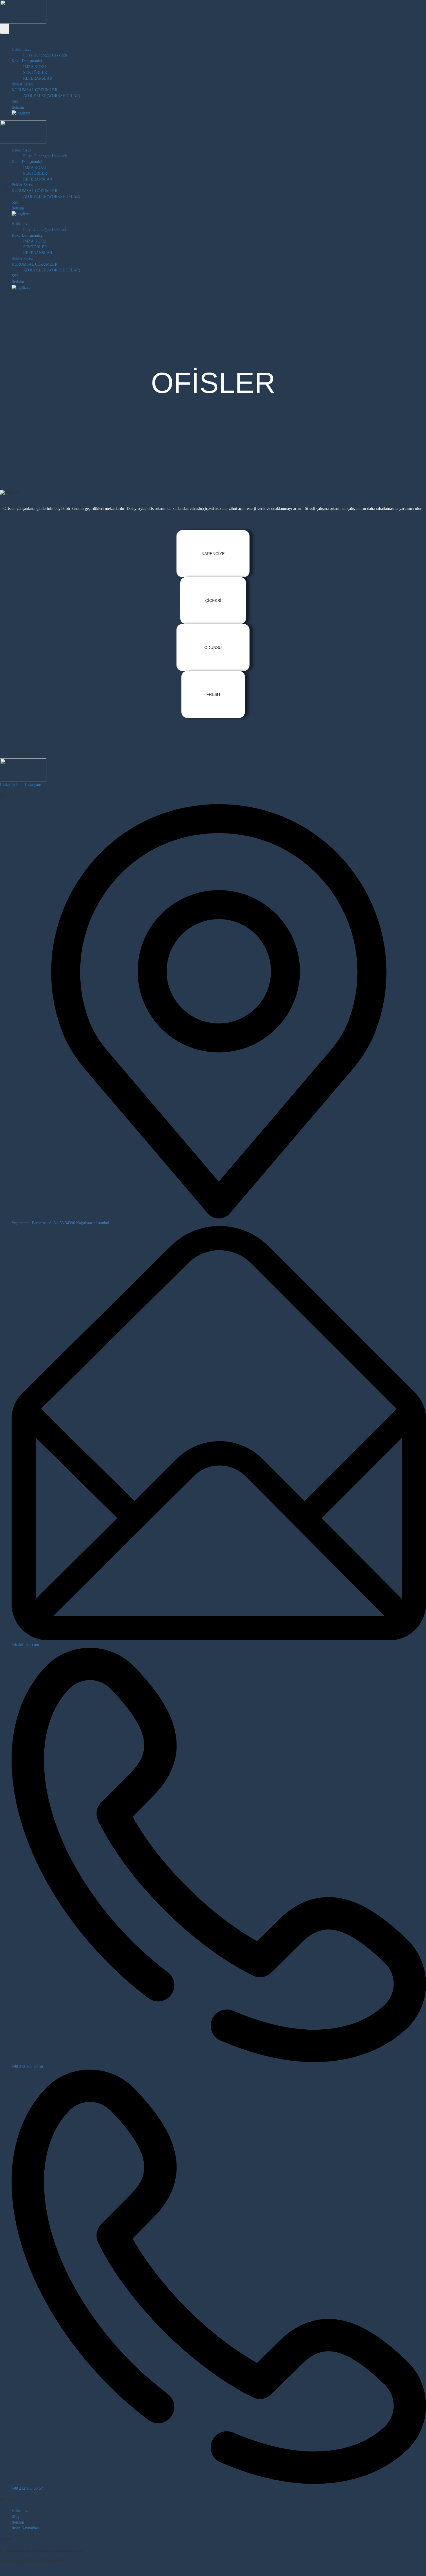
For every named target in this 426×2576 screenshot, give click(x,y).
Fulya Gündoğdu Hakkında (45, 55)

--

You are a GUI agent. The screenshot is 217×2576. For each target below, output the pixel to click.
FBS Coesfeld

...

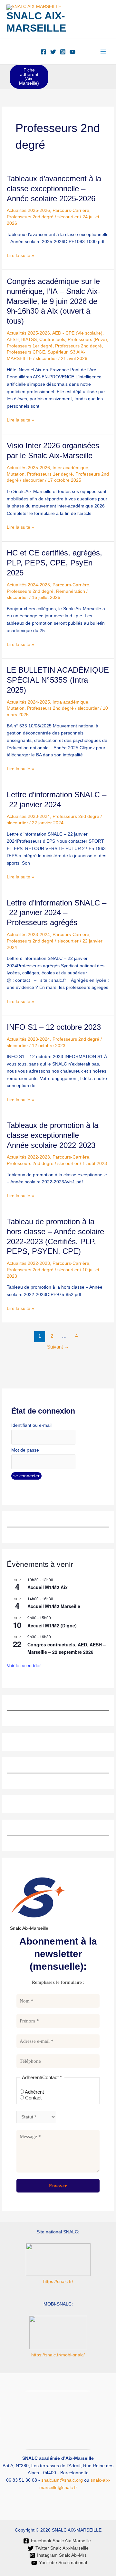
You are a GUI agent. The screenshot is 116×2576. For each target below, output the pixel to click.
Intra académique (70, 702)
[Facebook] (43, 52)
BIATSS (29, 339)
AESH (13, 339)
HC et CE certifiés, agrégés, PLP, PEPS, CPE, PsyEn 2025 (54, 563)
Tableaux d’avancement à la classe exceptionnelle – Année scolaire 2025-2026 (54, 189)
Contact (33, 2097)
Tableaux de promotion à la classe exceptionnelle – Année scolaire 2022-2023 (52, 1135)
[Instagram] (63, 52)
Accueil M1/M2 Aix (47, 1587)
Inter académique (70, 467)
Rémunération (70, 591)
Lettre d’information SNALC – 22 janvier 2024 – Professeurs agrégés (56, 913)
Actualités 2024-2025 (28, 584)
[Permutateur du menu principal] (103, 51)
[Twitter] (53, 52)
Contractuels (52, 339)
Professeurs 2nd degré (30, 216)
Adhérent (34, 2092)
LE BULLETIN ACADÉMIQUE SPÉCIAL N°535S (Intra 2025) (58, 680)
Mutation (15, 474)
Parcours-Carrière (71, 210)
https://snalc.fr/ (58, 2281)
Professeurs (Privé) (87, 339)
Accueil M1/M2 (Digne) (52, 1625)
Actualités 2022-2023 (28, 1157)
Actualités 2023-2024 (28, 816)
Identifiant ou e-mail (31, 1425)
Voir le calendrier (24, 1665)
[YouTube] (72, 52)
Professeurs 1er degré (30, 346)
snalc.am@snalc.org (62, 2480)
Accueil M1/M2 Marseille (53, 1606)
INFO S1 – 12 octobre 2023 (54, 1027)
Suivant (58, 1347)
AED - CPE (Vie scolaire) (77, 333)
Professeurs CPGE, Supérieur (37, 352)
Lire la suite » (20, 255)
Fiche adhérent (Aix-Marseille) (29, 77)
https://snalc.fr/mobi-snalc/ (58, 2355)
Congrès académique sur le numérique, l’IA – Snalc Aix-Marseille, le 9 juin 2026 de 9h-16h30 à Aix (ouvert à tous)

What you should do:
For the listing above, print only the lines starting at the line containing "For every named" and ending at the line containing "Fulya Gündoğdu Hakkında (45, 55)", exactly, both included.

Expected answer:
For every named target in this 426×2576 screenshot, give click(x,y).
Fulya Gündoğdu Hakkında (45, 55)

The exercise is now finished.